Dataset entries
++++++++++
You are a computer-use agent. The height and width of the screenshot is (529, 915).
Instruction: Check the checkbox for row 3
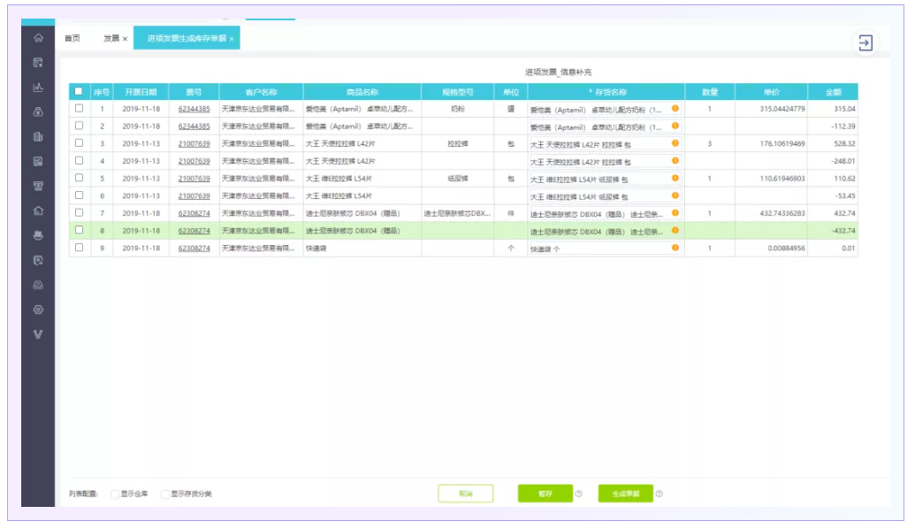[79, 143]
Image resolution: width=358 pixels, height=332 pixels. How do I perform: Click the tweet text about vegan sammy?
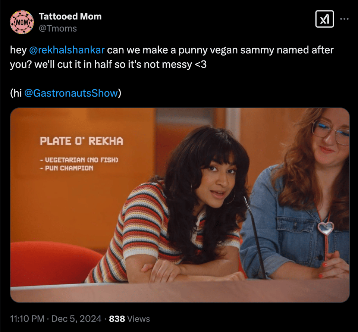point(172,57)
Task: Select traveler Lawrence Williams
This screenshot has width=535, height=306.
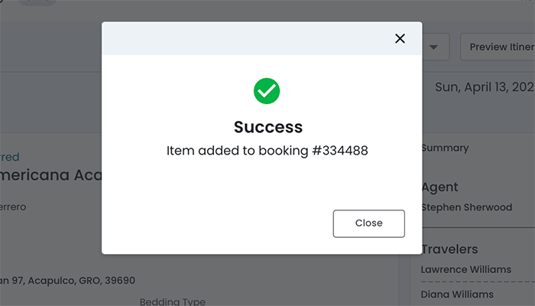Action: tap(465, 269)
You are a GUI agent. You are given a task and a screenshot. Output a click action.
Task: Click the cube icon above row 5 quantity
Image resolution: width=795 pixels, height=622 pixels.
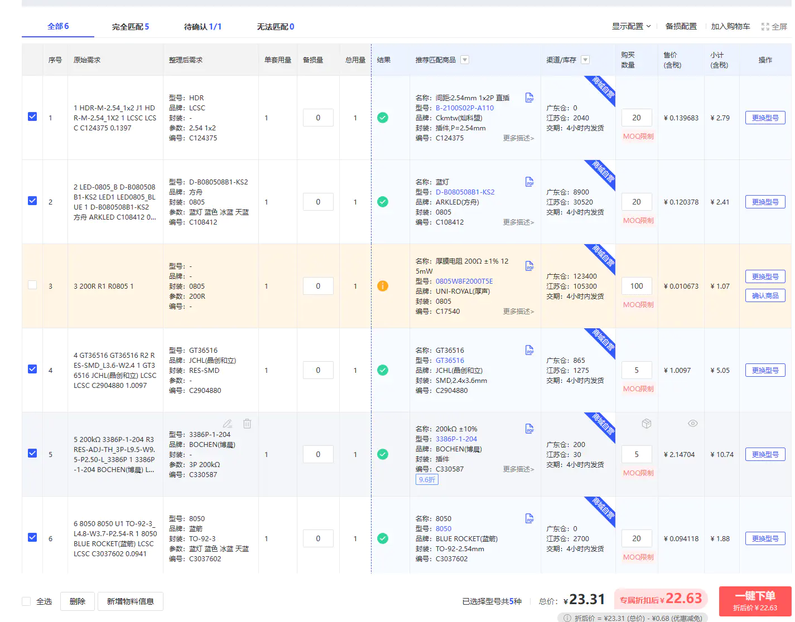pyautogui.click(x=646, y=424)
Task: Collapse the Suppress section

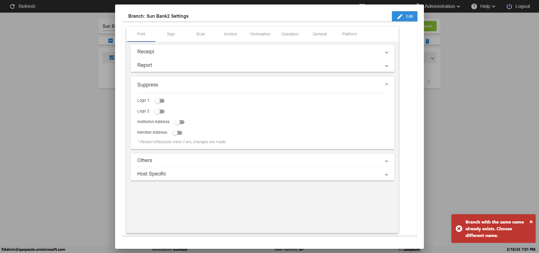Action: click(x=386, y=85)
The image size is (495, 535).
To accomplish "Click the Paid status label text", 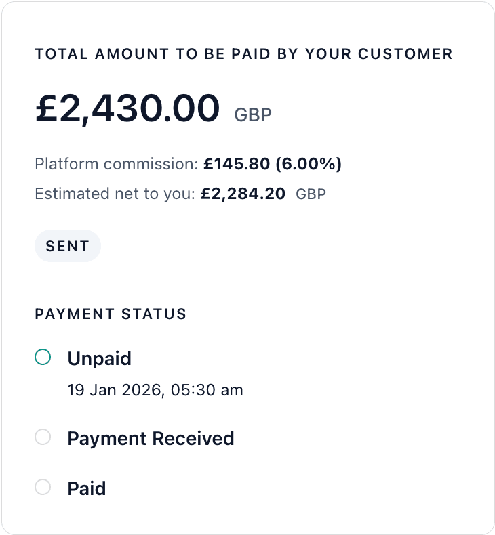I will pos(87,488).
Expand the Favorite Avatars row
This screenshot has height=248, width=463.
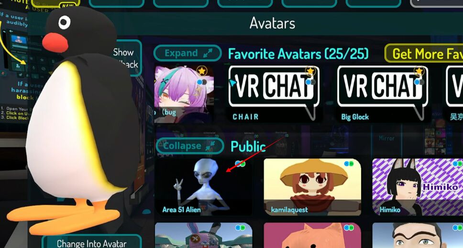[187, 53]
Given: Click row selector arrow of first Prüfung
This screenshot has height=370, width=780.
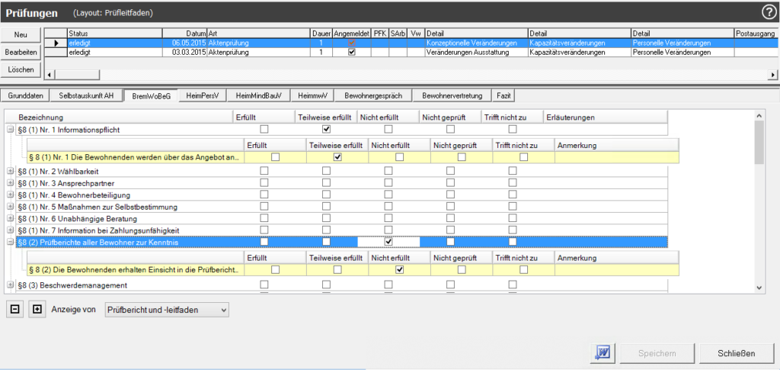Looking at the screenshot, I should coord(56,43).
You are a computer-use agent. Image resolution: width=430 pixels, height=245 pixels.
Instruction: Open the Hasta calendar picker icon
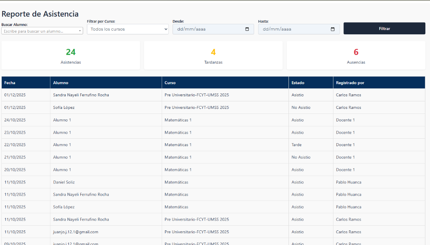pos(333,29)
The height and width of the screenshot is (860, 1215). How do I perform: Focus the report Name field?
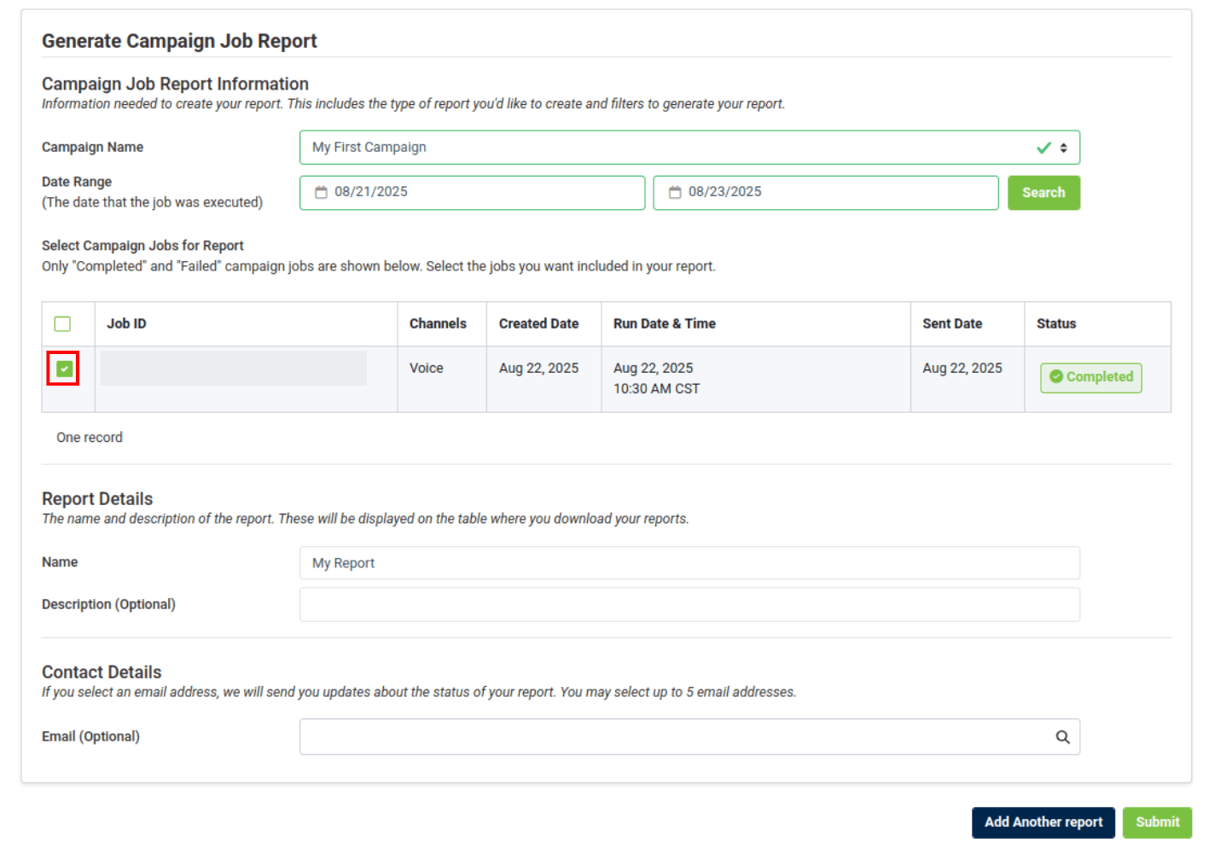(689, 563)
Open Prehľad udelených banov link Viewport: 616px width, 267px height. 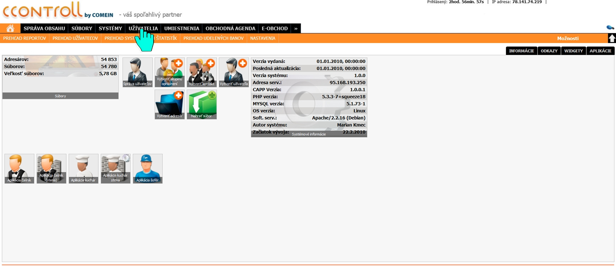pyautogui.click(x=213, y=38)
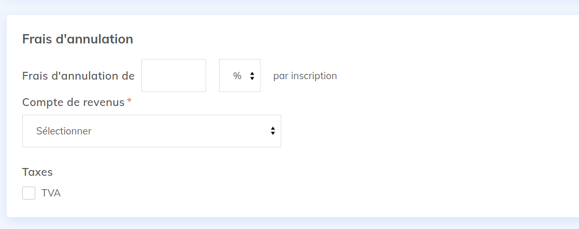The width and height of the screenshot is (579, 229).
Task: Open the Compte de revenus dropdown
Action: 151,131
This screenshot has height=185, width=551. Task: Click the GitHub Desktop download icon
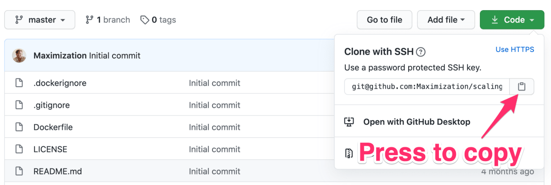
++++++++++
## Assignment
From the data above, pick out each line containing "agent" and copy it.

## Solution below
You are a computer-use agent. The height and width of the screenshot is (529, 915).
You are a GUI agent. You are given a task and a screenshot. Output a click action.
You are a computer-use agent. Image resolution: width=430 pixels, height=245 pixels.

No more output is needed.